França

França em alerta após mais grave onda de protestos em 18 anos

Macron adia viagem à Alemanha e ministros ficam de sobreaviso, em meio à onda de distúrbios deflagrada pela execução de um jovem pela polícia. Corpo de Nahel, de 17 anos, foi enterrado em cerimônia privada no subúrbio de Paris

Correio Braziliense
postado em 02/07/2023 06:00
 (crédito:  AFP)
(crédito: AFP)

A onda de distúrbios que varre a França — a mais grave em 18 anos — se instalou no Palácio do Eliseu a ponto de alterar a agenda do presidente Emmanuel Macron e gerou um clima de forte apreensão em todo o país. A violência teve início após o assassinato do jovem Nahel, 17 anos, morto com um tiro à queima-roupa por um agente durante um blitz em Nanterre, subúrbio de Paris. O corpo do rapaz foi enterrado ontem, após uma madrugada de protestos e saques, que terminou com 1.311 detenções.

Ontem, novas manifestações ocorreram, sobretudo em Marselha, a segunda maior cidade do país. Diante da gravidade da situação, Macron adiou a visita de dois dias que faria a partir de hoje à Alemanha.
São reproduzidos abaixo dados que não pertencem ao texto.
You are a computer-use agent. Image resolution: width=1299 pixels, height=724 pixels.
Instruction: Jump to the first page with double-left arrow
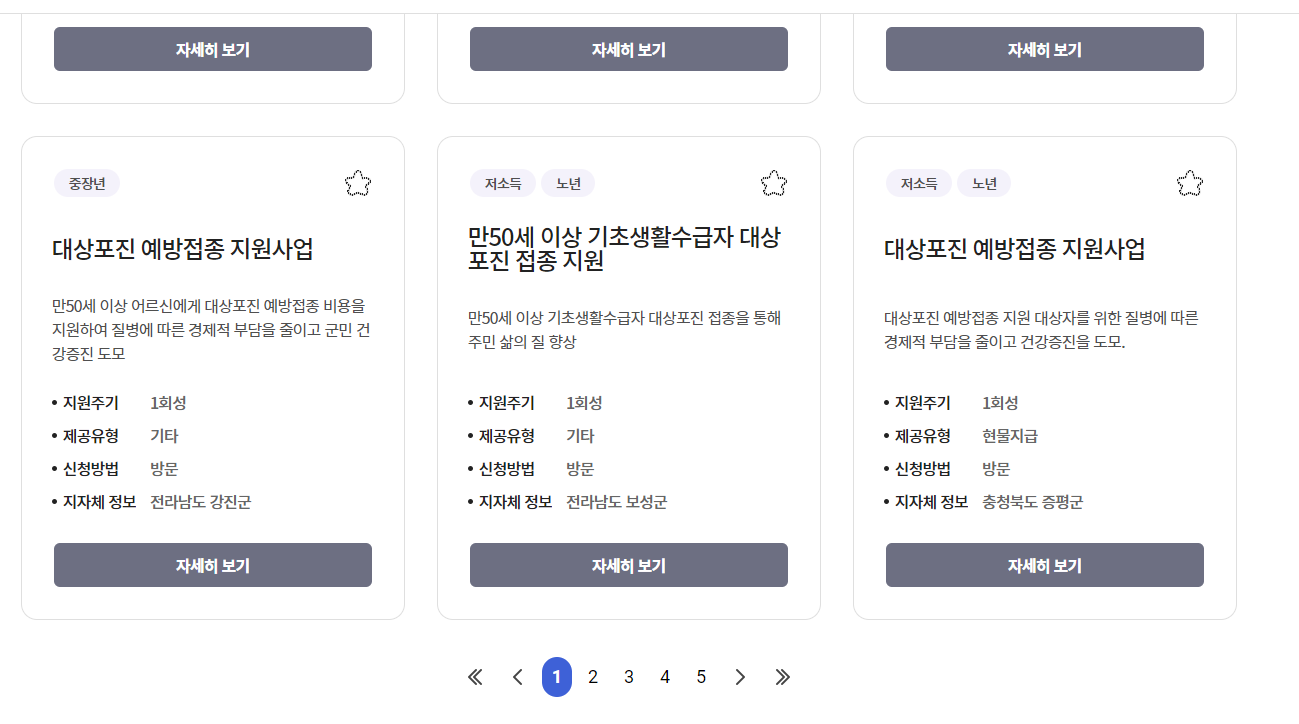coord(474,677)
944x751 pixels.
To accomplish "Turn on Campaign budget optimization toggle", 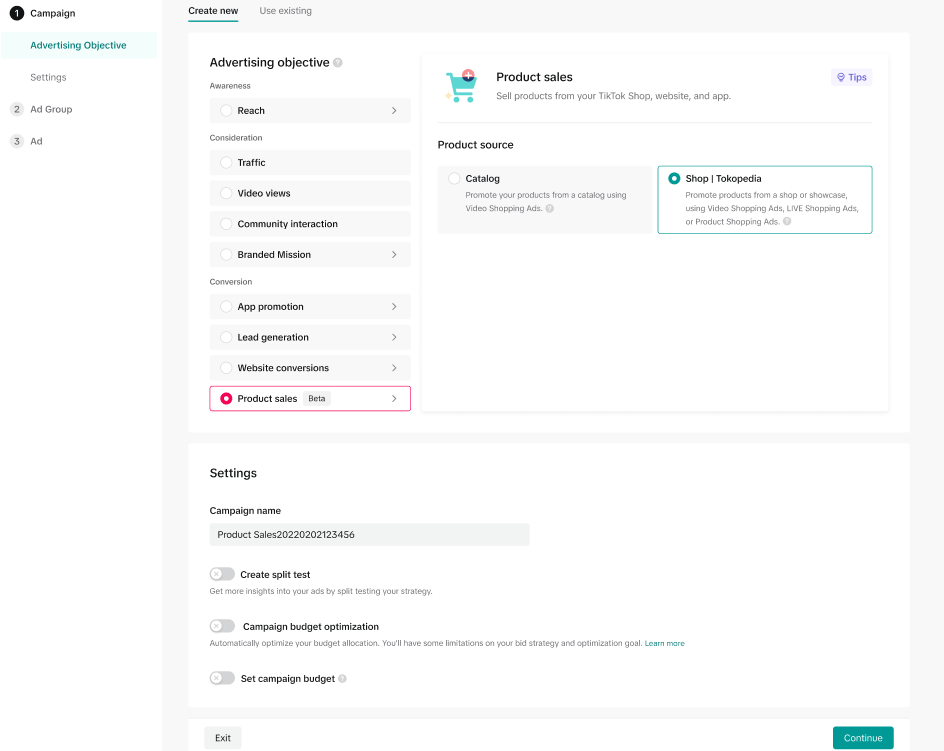I will [222, 627].
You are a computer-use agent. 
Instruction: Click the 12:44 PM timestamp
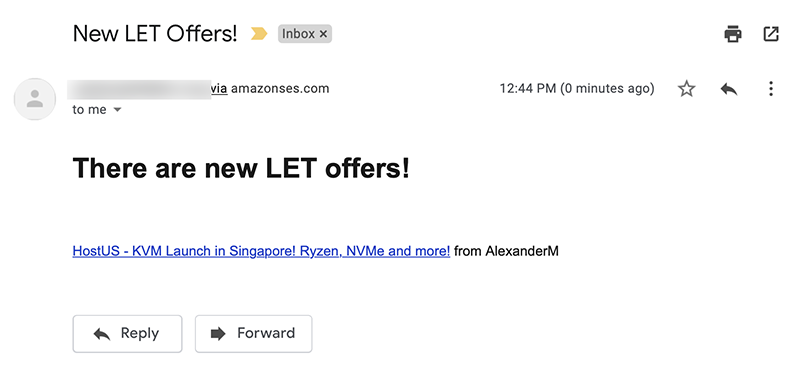click(x=577, y=89)
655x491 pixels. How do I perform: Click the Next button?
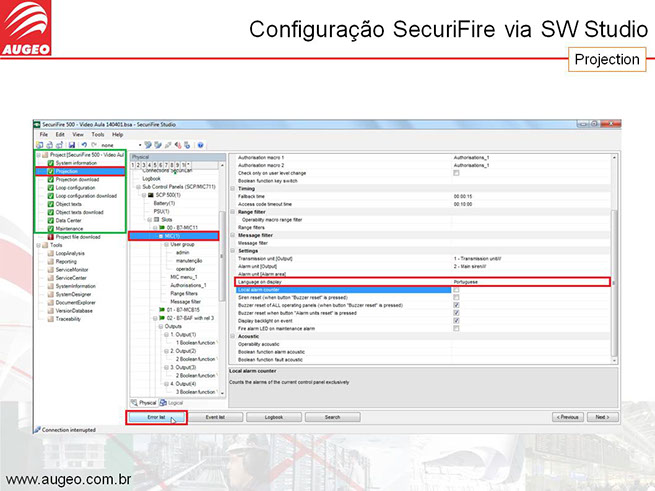point(600,416)
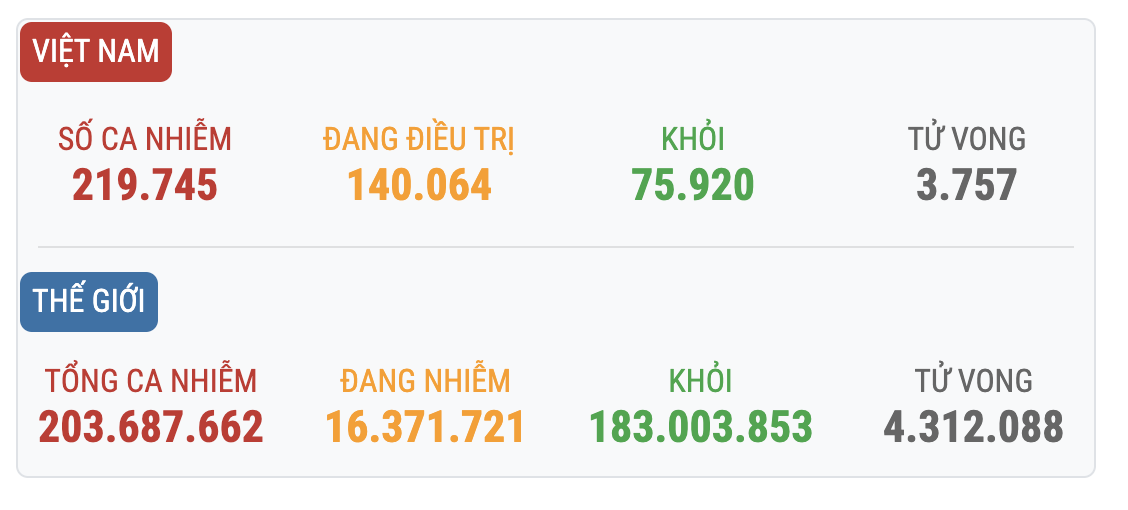Click world recovered number 183.003.853

[x=701, y=427]
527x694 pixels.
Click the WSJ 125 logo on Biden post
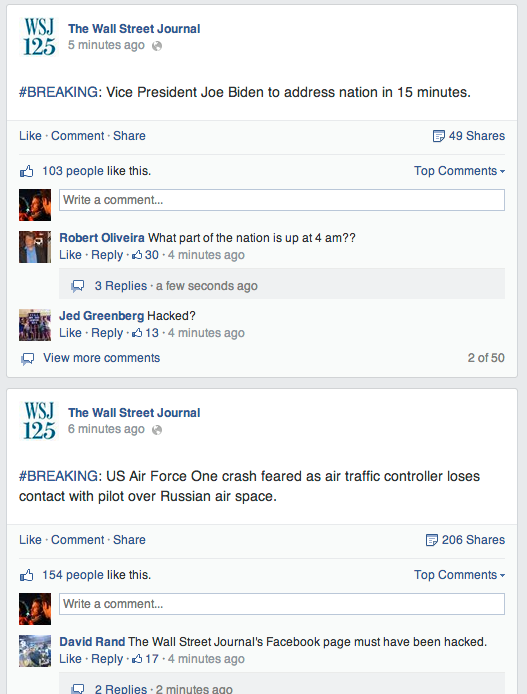pos(39,37)
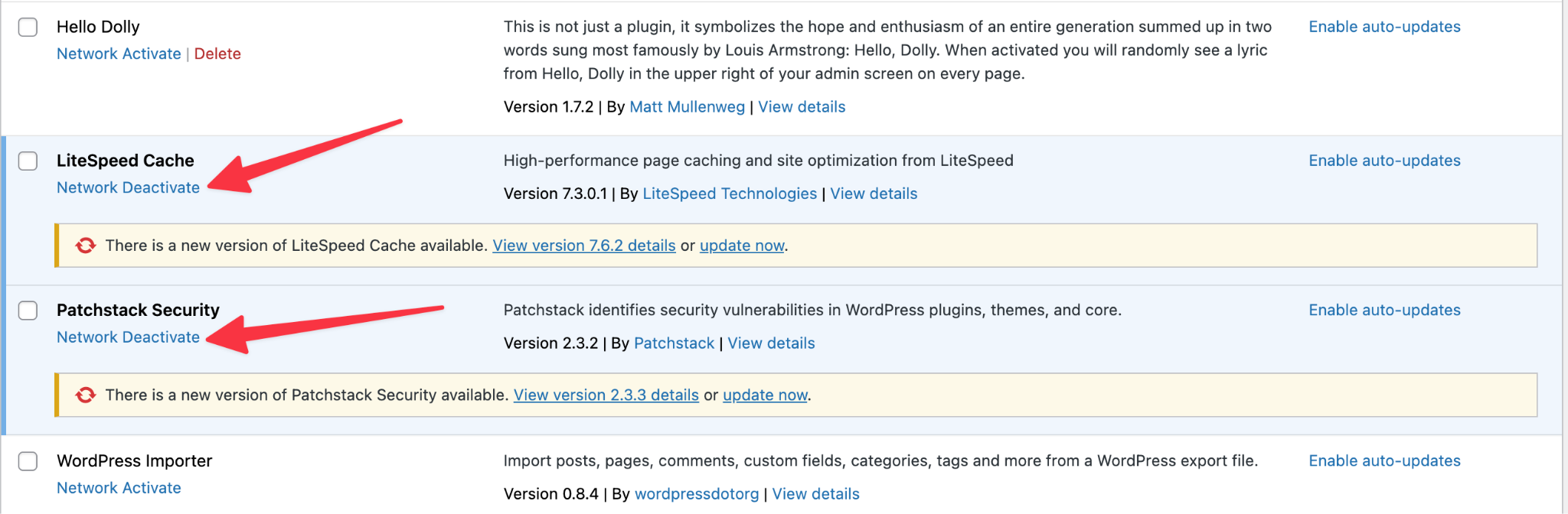Click the LiteSpeed Cache update refresh icon
This screenshot has height=514, width=1568.
pyautogui.click(x=86, y=246)
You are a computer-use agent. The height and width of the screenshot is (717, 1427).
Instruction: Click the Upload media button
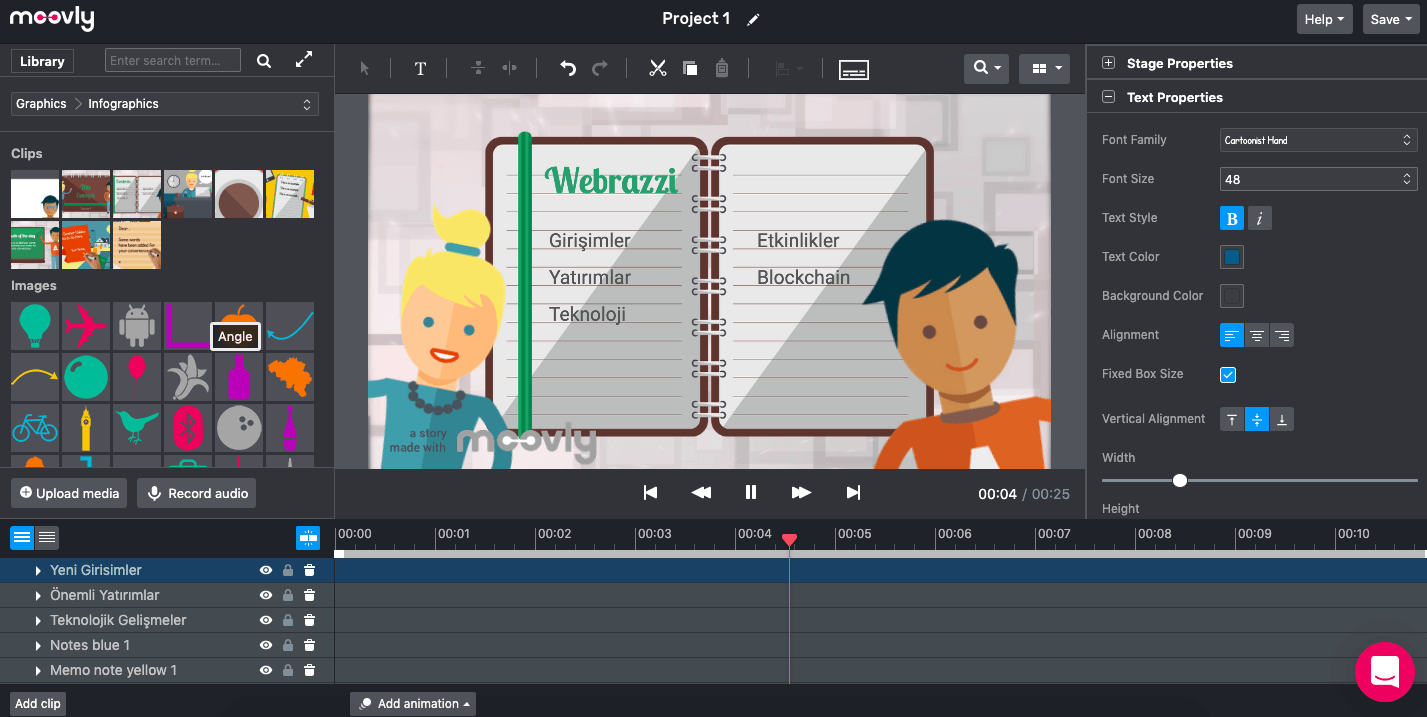click(x=69, y=493)
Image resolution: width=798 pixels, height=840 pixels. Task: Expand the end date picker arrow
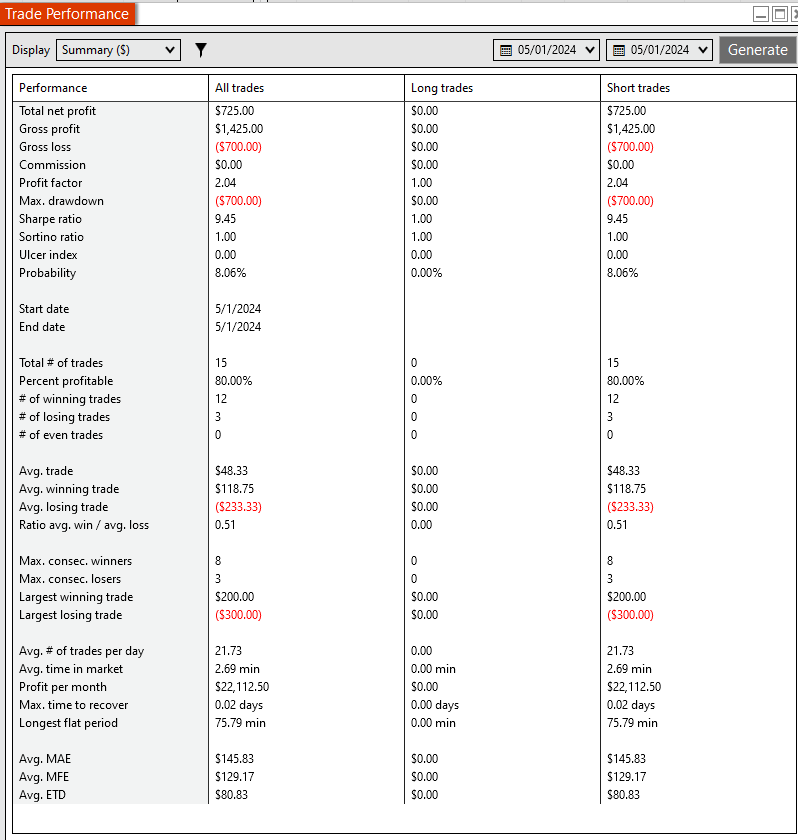[x=703, y=50]
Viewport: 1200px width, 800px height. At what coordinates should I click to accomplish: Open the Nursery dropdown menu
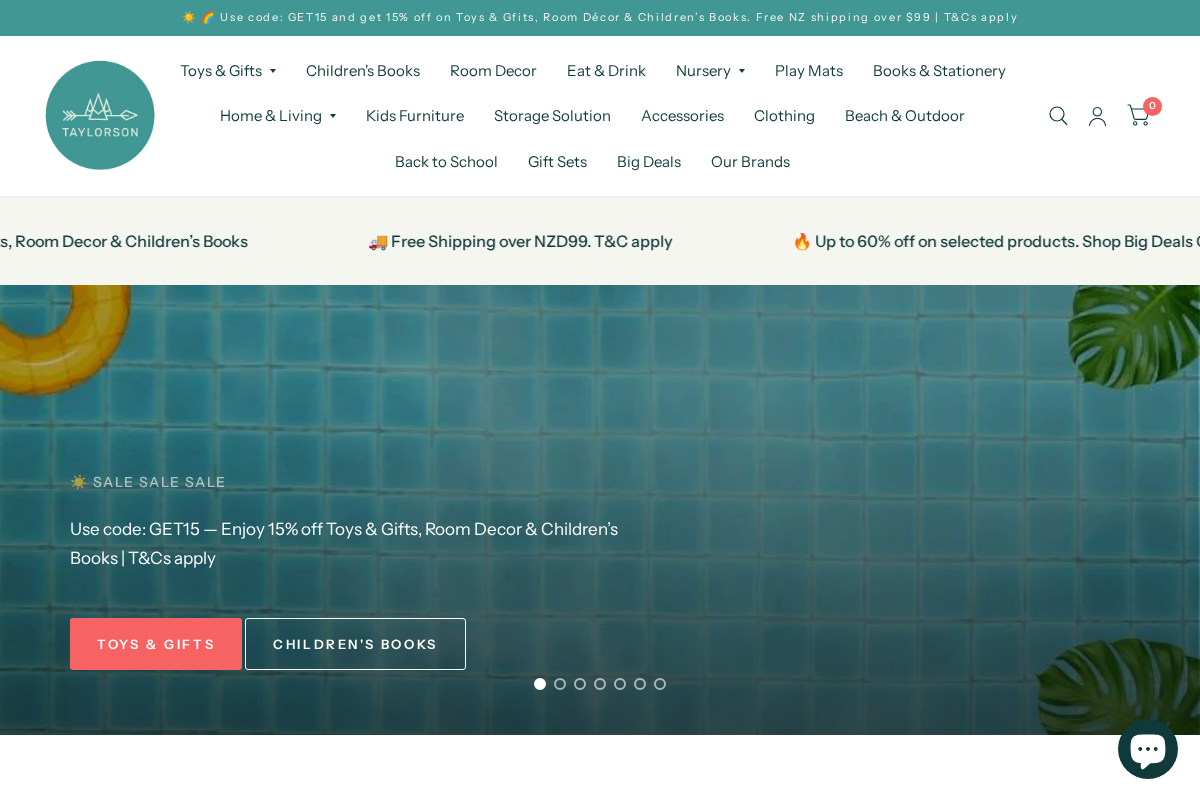[710, 70]
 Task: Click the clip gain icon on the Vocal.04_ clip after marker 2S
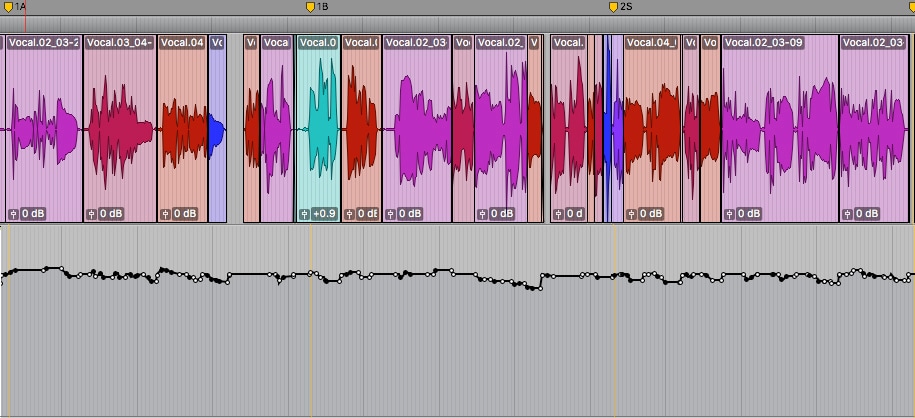pos(631,214)
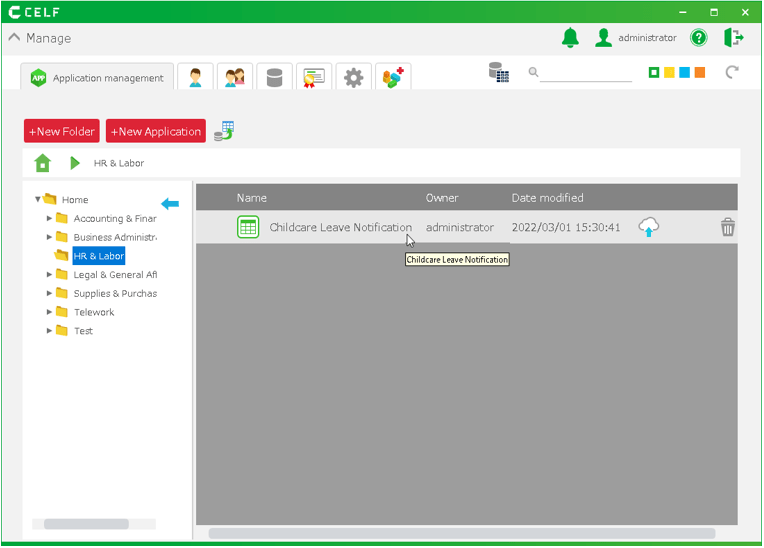The width and height of the screenshot is (764, 548).
Task: Open the gear settings tab
Action: [353, 78]
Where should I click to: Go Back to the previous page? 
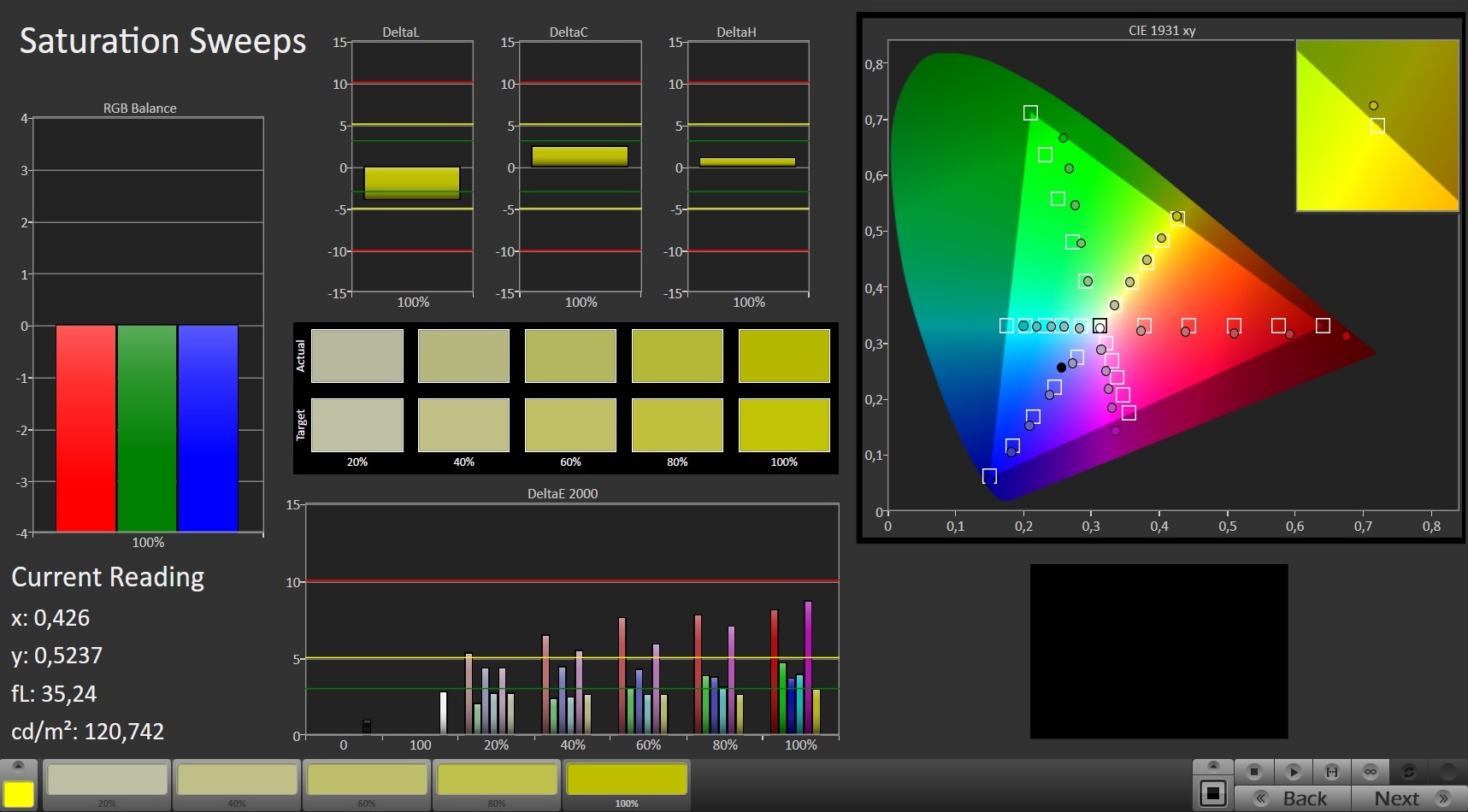point(1293,798)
O governo organizou uma nova reunião de crise e a premiê Elisabeth Borne pediu aos ministros que permanecessem em Paris durante o fim de semana. Um efetivo de 45 mil agentes antidistúrbios foi mobilizado para conter os manifestantes, a maioria adolescentes. Macron, ainda na sexta-feira, chegou a pedir que os pais mantivessem seus filhos em casa.

A rotina dos franceses sofreu um forte revés. Os distúrbios afetaram a vida social, enquanto comerciantes contabilizam os prejuízos causados pela destruição de lojas e saques. "Na segunda-feira, coloco tudo à venda, já chega", desabafou a proprietária de uma loja em uma rua de pedestres cheia de destroços no centro de Lyon.

A marca de moda Céline cancelou seu desfile de moda masculina programado para hoje. Ao anunciar a decisão, o diretor criativo da grife, Hedi Slimane, citou "a evolução incerta desses graves distúrbios", além da "inadequação" de realizar um desfile de moda em um momento em que a França e sua capital estão de luto e desoladas.

Há o receio de que os distúrbios prejudiquem a temporada turística, a apenas um ano dos Jogos Olímpicos de Paris-2024. Reino Unido, Alemanha, Noruega, entre outros países, alertaram seus cidadãos na França para evitarem áreas de tumulto e tomarem precauções extras.

As autoridades impuseram toques de recolher em pelo menos três localidades da região metropolitana de Paris e em várias outras cidades do país. Além de Marselha, as manifestações têm ocorrido com mais violência em Lyon, terceira maior cidade francesa, e em Grenoble.

Segundo o Ministério do Interior, entre sexta-feira e sábado foram registrados 50 ataques a delegacias e uma dezena a quartéis da Gendarmeria — 79 policiais e gendarmes ficaram feridos. Os incidentes resultaram em 1.350 veículos incendiados ou danificados e 1.234 edifícios incendiados, de acordo com o balanço oficial.

Funeral

O funeral de Nahel foi realizado em Nanterre, município ao noroeste de Paris onde ele residia, sem presença de câmeras a pedido da família. Centenas de pessoas se reuniram em frente à funerária em uma mesquita e depois seguiram para o cemitério de Mont-Valérien para o enterro. "Foi uma cerimônia muito tranquila, recolhida e sem incidentes", disse uma testemunha à agência de notícias France Presse.

Nahel, de origem argelina, foi baleado durante uma abordagem policial quando dirigia um carro alugado em Nanterre, na última terça-feira. O incidente reabriu o debate sobre o racismo policial no país. No ano passado, 13 pessoas morreram em circunstâncias semelhantes.

A versão inicial da polícia indicava que o jovem, que já havia se envolvido com agentes em casos semelhantes, havia tentado atropelar os policiais com seu veículo. No entanto, um vídeo amador amplamente divulgado mostrou que ele foi executado à queima-roupa.

Em entrevista à emissora France 5, Mounia, mãe de Nahel, disse que não culpava a polícia como um todo pelo crime, apenas o agente que matou seu único filho. O policial de 38 anos, cujo nome não foi divulgado, teve prisão preventiva decretada por homicídio doloso. Ele pediu desculpas à família do jovem.

A Organização das Nações Unidas (ONU) pediu às autoridades francesas que lidem seriamente com os "profundos" problemas de "racismo e discriminação racial" em suas forças de segurança. Em resposta, o Ministério das Relações Exteriores da França afirmou que essas considerações eram "totalmente infundadas".